→ ACTION ITEM
Return every line below in which "window" appears.

Start of EXCERPTED DATA

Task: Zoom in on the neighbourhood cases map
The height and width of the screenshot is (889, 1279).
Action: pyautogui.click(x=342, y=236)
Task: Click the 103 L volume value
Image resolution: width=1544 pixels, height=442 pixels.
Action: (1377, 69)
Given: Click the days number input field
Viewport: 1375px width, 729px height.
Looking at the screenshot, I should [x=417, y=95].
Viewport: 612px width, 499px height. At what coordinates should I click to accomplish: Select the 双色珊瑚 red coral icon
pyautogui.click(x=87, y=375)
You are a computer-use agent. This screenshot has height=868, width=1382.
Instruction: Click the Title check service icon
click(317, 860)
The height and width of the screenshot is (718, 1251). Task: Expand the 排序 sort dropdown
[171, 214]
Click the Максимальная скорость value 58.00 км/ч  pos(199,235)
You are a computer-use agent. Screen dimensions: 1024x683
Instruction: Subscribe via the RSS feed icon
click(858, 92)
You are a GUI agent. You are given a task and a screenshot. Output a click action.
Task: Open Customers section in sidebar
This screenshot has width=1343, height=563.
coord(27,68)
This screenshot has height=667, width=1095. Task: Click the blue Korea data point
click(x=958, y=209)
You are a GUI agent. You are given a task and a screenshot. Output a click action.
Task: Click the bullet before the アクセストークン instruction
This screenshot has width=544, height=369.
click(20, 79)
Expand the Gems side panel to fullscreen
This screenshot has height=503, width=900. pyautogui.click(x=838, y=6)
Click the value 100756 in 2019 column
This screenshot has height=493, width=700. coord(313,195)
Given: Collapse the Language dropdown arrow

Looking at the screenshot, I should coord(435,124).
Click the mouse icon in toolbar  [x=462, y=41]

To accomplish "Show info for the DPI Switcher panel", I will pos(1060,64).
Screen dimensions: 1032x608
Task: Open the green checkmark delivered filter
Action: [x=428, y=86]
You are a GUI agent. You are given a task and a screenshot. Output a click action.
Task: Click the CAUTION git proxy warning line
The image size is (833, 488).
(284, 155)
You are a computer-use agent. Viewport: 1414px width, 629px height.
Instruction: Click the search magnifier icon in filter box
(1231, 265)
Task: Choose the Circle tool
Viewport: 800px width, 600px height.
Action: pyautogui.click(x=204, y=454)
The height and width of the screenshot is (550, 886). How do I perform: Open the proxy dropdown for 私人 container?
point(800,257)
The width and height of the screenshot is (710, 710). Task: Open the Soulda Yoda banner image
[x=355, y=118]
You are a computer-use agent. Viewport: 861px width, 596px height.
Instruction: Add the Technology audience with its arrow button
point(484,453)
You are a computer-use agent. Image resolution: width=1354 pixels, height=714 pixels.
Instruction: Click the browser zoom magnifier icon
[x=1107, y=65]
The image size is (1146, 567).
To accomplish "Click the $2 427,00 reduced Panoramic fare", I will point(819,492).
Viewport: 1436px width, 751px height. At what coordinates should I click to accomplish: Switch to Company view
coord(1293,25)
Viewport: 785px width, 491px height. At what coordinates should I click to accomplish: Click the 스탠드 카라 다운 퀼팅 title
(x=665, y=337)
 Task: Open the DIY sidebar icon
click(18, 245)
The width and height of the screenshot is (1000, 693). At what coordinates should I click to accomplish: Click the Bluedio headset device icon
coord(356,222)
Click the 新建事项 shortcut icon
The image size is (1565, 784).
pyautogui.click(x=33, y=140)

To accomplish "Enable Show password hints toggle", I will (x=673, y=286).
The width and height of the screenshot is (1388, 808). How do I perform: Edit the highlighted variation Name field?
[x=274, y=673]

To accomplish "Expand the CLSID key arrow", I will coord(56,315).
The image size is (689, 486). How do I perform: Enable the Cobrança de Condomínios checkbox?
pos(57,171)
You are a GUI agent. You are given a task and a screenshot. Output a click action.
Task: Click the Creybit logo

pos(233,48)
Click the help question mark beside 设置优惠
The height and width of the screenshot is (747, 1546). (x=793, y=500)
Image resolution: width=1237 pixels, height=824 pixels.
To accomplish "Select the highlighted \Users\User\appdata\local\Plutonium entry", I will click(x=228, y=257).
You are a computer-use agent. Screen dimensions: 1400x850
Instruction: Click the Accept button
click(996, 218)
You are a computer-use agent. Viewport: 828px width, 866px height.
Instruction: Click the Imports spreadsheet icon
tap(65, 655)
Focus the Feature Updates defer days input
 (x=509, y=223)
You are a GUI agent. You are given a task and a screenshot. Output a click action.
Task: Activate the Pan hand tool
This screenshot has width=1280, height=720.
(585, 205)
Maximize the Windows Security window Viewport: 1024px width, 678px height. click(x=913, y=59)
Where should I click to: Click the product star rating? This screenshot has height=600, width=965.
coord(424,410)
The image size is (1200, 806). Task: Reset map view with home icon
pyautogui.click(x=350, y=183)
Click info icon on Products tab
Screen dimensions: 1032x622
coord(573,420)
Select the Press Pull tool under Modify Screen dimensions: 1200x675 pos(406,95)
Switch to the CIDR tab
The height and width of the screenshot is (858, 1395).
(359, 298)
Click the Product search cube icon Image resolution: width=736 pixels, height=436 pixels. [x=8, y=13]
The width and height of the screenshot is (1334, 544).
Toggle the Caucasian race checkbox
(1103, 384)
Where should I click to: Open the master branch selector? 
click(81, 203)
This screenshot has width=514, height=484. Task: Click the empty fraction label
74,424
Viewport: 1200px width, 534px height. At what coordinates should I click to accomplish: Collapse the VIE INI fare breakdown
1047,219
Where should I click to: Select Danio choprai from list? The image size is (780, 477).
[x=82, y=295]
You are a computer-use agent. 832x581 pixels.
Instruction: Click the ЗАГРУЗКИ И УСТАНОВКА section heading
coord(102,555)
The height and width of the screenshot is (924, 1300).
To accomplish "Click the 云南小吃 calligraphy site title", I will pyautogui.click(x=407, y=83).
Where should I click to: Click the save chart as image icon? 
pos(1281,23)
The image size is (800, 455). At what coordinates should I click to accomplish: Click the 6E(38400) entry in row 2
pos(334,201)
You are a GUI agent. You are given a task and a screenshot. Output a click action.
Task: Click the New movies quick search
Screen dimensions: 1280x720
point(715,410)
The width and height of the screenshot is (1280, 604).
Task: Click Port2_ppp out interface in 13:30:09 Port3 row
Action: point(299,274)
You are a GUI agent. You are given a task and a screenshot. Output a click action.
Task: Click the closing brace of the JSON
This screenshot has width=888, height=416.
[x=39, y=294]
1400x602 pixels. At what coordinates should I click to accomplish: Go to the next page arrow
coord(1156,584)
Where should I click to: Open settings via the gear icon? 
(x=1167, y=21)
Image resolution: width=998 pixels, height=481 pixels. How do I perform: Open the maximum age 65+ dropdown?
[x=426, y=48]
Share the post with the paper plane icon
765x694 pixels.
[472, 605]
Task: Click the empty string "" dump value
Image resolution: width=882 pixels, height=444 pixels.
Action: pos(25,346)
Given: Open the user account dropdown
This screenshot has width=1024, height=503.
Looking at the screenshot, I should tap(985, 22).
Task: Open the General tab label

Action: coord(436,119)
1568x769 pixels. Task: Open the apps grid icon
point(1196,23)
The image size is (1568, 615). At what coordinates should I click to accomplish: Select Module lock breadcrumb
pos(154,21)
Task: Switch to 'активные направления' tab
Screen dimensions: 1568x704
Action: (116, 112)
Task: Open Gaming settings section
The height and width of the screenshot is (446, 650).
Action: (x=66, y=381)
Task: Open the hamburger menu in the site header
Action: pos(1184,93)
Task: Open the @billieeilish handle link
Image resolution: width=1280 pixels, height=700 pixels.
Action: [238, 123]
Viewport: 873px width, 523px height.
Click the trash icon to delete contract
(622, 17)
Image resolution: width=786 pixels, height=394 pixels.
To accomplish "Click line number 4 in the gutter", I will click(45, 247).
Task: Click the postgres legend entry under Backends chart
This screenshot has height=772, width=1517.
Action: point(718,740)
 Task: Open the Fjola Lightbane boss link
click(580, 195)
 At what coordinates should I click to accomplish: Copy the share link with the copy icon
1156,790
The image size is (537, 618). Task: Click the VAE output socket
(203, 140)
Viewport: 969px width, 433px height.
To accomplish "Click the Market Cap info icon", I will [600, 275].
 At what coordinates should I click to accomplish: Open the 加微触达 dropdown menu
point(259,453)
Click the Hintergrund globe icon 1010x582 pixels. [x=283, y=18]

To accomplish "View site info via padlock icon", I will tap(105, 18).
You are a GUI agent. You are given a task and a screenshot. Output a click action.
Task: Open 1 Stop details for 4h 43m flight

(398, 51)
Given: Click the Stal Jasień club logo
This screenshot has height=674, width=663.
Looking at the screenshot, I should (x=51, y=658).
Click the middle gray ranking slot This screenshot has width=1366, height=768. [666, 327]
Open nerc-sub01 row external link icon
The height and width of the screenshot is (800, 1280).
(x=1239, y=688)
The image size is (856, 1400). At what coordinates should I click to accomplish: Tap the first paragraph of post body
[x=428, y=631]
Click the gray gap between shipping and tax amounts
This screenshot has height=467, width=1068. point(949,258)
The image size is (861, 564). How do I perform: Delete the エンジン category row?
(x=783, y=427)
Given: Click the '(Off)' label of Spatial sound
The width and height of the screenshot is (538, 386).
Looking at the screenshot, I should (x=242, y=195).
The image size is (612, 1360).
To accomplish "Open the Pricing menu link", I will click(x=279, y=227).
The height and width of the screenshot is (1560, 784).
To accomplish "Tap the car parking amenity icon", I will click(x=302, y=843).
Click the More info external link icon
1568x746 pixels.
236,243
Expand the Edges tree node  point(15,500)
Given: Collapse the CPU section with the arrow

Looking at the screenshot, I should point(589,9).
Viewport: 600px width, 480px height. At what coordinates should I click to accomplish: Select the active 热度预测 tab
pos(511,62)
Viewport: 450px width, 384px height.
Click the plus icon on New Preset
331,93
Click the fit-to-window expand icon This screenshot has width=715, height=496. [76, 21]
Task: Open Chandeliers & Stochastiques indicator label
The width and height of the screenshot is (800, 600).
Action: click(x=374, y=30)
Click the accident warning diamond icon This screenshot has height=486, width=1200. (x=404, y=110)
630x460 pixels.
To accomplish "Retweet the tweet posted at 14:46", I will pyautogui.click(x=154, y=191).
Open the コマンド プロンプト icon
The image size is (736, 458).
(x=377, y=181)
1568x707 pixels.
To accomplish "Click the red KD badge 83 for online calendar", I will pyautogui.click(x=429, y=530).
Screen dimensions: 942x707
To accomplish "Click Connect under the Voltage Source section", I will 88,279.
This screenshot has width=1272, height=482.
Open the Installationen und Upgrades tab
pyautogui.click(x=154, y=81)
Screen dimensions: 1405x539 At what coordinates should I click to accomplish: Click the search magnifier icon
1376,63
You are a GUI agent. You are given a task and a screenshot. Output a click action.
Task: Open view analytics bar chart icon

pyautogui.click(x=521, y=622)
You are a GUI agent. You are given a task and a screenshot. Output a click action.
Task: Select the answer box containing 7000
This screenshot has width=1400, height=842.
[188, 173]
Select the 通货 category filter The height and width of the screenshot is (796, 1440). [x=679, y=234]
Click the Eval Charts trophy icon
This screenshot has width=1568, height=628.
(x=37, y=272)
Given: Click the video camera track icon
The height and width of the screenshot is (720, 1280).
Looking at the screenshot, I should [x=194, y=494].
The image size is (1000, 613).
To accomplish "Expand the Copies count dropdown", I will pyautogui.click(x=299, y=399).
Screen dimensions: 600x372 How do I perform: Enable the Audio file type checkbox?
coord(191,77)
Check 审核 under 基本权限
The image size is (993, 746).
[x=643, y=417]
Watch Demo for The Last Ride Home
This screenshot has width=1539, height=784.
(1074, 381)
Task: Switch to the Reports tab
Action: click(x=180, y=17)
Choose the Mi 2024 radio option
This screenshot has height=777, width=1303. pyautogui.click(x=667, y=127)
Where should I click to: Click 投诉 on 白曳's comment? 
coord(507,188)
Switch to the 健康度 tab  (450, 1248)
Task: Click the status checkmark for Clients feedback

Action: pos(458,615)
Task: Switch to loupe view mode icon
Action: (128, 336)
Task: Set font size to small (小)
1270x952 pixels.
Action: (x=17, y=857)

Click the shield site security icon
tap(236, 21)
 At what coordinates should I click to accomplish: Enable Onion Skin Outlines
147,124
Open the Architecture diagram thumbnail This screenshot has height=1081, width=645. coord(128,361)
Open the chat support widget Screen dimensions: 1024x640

End of EXCERPTED DATA

→ RESULT OF THE TASK
Maximize the Windows Security window Viewport: 1024px width, 678px height. click(x=913, y=59)
Click the fit-to-window expand icon This screenshot has width=715, height=496. [76, 21]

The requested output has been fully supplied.